** Set tasks **
A - In the post about audio denoising, what headphones reveal the artifacts?
B - Continue the post about audio denoising from where it ends.

** Quoted text **
I have to agree that for broadband denoising, the Waves X-Noise really
isn't as great as its $1000+ price tag might suggest.  Invariably when
friends have played me audio denoised with X-Noise that "sounds great" to
them in their studio monitors (or on the home stereo), I could hear all
sorts of flange-y underwater-y artifacts by listening through a basic pair
of Sony 7506 headphones.  Many monitors, even fairly expensive ones in
common use (Genelecs, Mackies, KRKs, etc...) seem to mask a lot of those
artifacts at normal listening volume, but they're there.

The only way I trust whether a denoising job has been truly "transparent"
is by putting on the phones (usually at a higher-than usual volume for a
brief period of time) and making sure the denoise parameters were not so
aggressive as to create those artifacts.

** Source material **
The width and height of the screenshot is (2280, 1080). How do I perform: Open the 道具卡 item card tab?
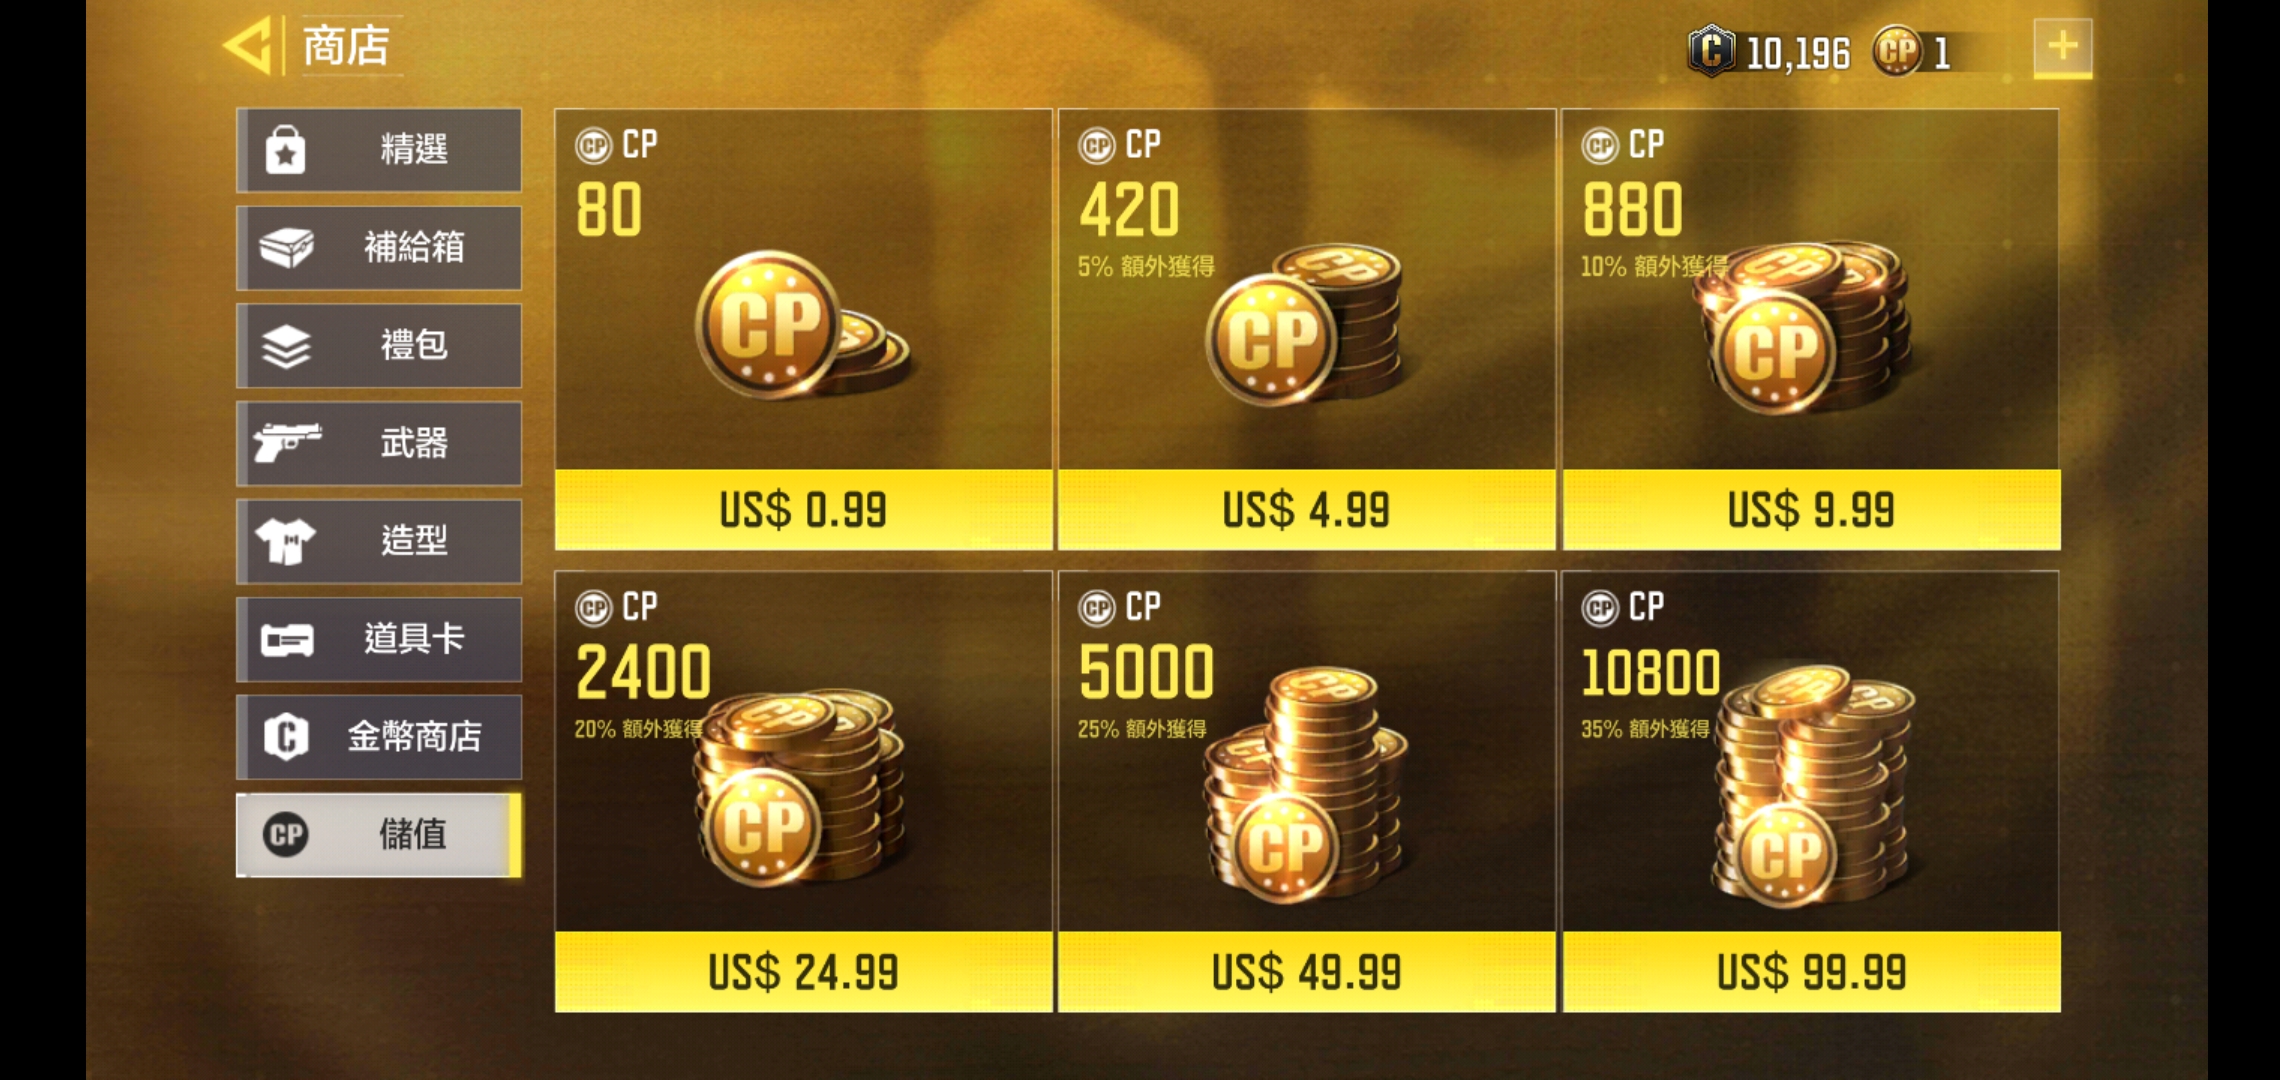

** Answers below **
A - A basic pair of Sony 7506 headphones.

B -
dave nolan
nyc

I've used X-noise for some of my field recordings. I concur that broadband denoising has to be used cautiously. Headphones, as Dave points out, are essential. After identifying a very brief segment of noise (I think Seva recommends 200ms) I let the "saturation" (at least, I think that's what it's called) to 50% or 60%, and the amount to around 5. If the noise sample has been well chosen, these settings should get rid of some of the noise (by no means all) and, equally important, there shouldn't be any artifacts.

Incidentally, there hasn't so far been any mention of Algorithmix
"reNOVAtor" plugin. Sequoia users crow over how good it is. Unfortunately,
it's a bit pricey ($2k+)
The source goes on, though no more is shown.